I've got my hands on the PPI2Pass kit (EERM, problem book, quick ref, NCEES example problems), I've got my notes &amp; material from the Colorado class (with juicy bits from an old GE reference manual, and lots of odds and ends on 3-phase calculations, relaying, lightning protection, voltage drop, etc). I've got the Chelapati book on the way. I also pulled out my old EIT review book from 1993, not much "Power" in there, but there were a few usable problems. The NEC 2008 book is sitting on my desk at work.

Just to admit, I started with just a few old homework problems from the T&amp;D class yesterday. I stared at my new Casio FX-115ES calculator, laughed, and then had to pull out the manual on it. I can at least deal with polar and rectangular coordinates now. ld-025:

So what's a suggested way to start studying for the PE exam? Start with the NCEES sample questions? Start with the PPI2Pass problems book? Rework my old homework assignments from the T&amp;D class? I see so many options, could see myself wasting a lot of time on trivial matters.

Where did YOU start?

Thanks...


----------



## Flyer_PE (Jun 20, 2010)

I was out 17 years when I took the test. I started with the Camara books (EERM, sample problems, and practice exam) just to get used to working problems again. After I got comfortable with those materials, I started with the NCEES problems.


----------



## cdcengineer (Jun 20, 2010)

I was out for nearly 16 years, and just successfully passed the Elec Power PE here in CO. I used the Camara stuff, and started there. To be honest there wasn't much value, but it might've bought me 2-4 problems on test day.
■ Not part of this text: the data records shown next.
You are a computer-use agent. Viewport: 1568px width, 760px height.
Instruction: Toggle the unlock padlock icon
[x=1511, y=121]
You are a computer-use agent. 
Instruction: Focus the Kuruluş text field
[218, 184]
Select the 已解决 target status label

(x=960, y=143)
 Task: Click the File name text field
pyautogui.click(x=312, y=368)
I did the NCEES practice test early on and scored a scary 35%. It enlightened me that I wasn't going to be able to waltz thru this test. I went back and reworked homework from college texts, and I'm extremely familiar with the NEC so that wasn't too bad. I also bought Power Systems Analysis by Grainger &amp; Stevenson and did all the homework in applicable chapters (very useful). I also scored a copy of Intro to Electric Power Systems by Goetze and did all that homework (very useful).

I had bits of goodies accumulated over the years and got familiar with it's location in binders. Organization is key. Power Electronics is something I only had some internet stuff printed on and I wish I had spent a bit more time collecting nuggets (but I cut corners on Power Electronics &amp; Nat Elec Safety Code).
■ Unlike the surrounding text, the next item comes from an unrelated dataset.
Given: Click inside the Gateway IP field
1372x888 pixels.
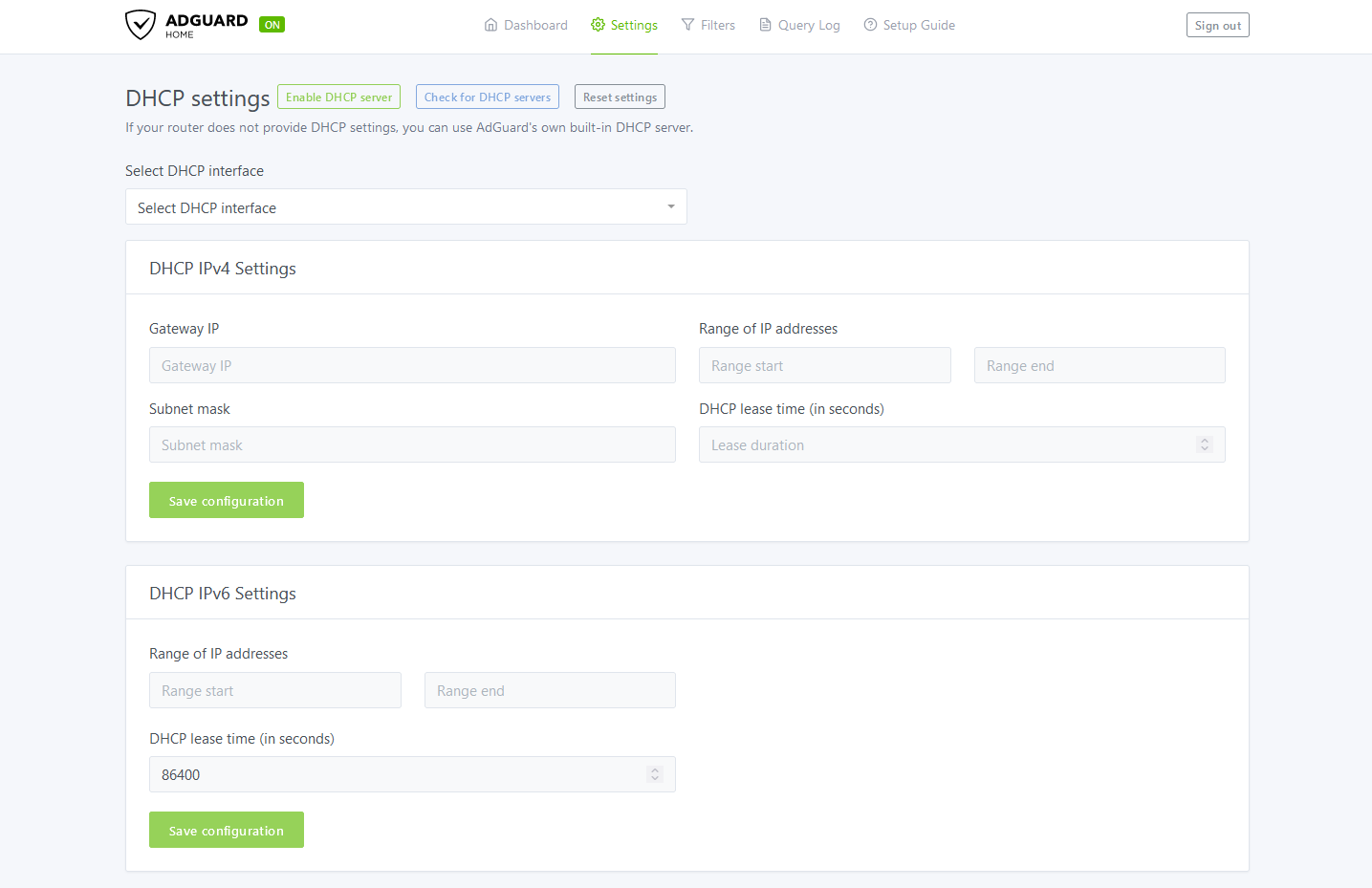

I worked the Camara practice exam late in the process maybe a month or so before E-day. I definitely did the NCEES practice test two more times and improved each time. I had an old NCEES practice test with the old format that was very useful. Make sure you understand how to do all the NCEES problems.

And again, become familiar with your references and calculator. This is key.

Good luck


----------



## Dark Knight (Jun 20, 2010)

I think you have enough to start, and more. Based on the info in your post looks like you are in good shape.

Good Luck!!!!!!!


----------



## cableguy (Jun 20, 2010)

Thanks y'all. Forgot to mention, I do have the Grainger book on order as well, should be here this week. I have no problem ordering reference materials, lol.

I wish I could get a full copy of this "GE Industrial Power Systems Data Book" from 1959-1965 or so. I do have some of it... This afternoon I peeked at the NCEES exam prep book, the second question - was covered perfectly by the GE topic "Effect of Wye-Delta And Delta-Wye connected transformers on overcurrent protective device co-ordination". Ha ha. I tabbed that section yesterday.

I'm just kinda going through random chapter problems right now though. Mostly from the Camara book. I have been planning on taking the Testmasters course later this fall as well, but I see no point in waiting to study. It's a bit intimidating on how much I need to remember...


----------



## IL-SE (Jun 20, 2010)

I recommend starting with the sample exam. You'll probably score pretty low, but it's a good refresher for what you should be focusing on when you start to study. As you study, you'll recall some of the problems and will be able to put them in context. Then take the sample exam again when you are done studying and you'll hopefully score much higher.


----------